I told her to cheer up, we weren’t dead yet. But that choice of words cast a harbinger across my path and I saw the Reaper’s face in the white, billowing clouds. Whatever was coming between Dante and me was inevitable now, like a river pushing everything out of its path. If he didn’t find me, I’d find him.

Today the harbor held a deceptive sense of tranquillity. Hard to imagine it filled with gunboats and bursting shells on this quiet day 120-odd years later; harder yet to understand the national lunacy that had led us there. For a moment I wondered what those Rebels, strutting around like peacocks, would have done if they’d known what a disaster they were bringing upon themselves and their sons, but I knew. Destroying themselves was just in their nature.

The fortress rose out of the water and took on color and life, a pentagon of red bricks turning pale with age. The boat made a circle and eased in toward the dock. It had a full load of passengers with both decks crowded, and we sat in the sun until most of the people were off. Two rangers met us on the pier. Koko told them she was looking for Luke Robinson, and we were directed inside the fort, where we found a uniformed man giving the tour.

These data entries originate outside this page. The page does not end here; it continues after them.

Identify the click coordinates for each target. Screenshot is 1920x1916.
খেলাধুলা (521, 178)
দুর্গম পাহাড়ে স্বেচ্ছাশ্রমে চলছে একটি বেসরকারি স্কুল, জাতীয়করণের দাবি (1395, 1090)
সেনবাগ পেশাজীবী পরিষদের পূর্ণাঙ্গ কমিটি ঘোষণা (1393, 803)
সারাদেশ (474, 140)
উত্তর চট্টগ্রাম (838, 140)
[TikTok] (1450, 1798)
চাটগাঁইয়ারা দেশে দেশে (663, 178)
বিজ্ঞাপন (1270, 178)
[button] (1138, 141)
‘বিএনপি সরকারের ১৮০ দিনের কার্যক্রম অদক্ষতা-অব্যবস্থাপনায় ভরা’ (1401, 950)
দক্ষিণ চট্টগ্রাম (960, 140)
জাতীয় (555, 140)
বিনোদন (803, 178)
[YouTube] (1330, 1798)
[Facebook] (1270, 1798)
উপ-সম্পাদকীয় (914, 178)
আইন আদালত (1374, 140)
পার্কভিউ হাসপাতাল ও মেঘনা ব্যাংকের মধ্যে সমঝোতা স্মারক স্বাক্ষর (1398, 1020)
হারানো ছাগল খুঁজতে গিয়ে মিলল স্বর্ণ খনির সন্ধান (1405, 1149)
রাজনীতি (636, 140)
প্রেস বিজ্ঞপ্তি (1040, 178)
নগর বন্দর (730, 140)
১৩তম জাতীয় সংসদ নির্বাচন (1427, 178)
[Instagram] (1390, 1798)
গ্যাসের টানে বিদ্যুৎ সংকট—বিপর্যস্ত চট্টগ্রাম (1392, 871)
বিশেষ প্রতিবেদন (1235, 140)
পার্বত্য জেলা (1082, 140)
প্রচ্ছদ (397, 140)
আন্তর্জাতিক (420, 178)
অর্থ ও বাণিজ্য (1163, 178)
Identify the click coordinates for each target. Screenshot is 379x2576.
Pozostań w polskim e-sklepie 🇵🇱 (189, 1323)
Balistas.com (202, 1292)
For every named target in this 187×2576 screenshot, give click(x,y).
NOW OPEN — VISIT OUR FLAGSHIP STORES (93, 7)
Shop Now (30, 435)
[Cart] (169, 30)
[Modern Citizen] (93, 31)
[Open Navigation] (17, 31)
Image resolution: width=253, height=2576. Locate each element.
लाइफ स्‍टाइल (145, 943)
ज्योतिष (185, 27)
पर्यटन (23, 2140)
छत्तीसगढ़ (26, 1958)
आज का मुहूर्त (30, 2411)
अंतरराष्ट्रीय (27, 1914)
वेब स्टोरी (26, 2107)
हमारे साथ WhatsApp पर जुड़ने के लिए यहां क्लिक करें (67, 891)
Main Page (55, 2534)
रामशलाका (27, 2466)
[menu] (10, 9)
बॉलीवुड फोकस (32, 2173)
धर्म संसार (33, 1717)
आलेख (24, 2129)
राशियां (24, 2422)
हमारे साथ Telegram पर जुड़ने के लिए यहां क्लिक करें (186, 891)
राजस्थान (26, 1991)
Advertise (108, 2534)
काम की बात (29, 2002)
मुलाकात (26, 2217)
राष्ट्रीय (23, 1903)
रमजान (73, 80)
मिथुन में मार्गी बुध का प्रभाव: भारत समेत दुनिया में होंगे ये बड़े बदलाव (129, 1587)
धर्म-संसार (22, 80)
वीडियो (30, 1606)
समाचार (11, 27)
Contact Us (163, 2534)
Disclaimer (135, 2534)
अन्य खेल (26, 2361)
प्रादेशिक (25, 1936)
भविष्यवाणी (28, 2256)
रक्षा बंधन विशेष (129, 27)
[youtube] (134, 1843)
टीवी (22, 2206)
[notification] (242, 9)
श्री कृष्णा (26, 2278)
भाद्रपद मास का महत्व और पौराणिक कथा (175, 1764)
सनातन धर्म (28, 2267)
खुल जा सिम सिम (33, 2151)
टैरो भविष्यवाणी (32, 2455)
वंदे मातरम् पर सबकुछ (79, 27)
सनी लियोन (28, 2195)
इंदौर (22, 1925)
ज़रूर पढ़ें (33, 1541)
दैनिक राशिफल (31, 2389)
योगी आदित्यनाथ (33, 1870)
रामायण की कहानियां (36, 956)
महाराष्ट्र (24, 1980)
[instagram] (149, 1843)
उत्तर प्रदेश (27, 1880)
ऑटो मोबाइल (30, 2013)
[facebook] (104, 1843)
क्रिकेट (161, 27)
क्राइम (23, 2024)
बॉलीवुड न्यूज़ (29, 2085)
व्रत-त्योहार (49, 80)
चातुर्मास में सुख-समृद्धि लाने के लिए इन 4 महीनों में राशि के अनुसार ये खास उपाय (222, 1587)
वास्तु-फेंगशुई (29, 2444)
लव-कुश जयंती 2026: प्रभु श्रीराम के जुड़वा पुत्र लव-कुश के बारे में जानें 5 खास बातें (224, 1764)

What remained of Fort Sumter was the outer wall, and under it the shadowy gun rooms with vintage cannons, dark passages that went into black places under the wall, and the brick ruins of the officers’ quarters. Running down the length of the old parade ground was a black battery, a fort within a fort that was obviously of a different era. The ranger was explaining it as we came in. It was called Battery Huger, built as part of the coastal defense system during the Spanish American War. Today it housed the museum, rest rooms, and a small living space for him and his wife. Nearby were the remains of a small-arms magazine that had exploded in 1863, killing eleven men and wounding forty, leaving the wall still blackened and leaning from the force of it.

We waited through the tour, about twenty minutes, then the crowd was sent off to explore on its own. Koko approached the ranger, a lanky man in his thirties with a grand mustache.

“Mr. Robinson?”

“Yes, ma’am, at your service.”

Koko introduced us. “I was told you might know about the time Richard Burton spent in Charleston.”

“Oh, wow, where’d you hear that?”

“In town, at the Library Society.”

“I didn’t know librarians talked about people’s private research projects.”

“I’m a librarian myself. I promised her it wouldn’t go any further without your consent. We’re looking for proof that Burton was here in May of 1860.“

“Good luck. You’re chasing a real will-o‘-the-wisp. We haven’t found a single thing you can take to the bank.”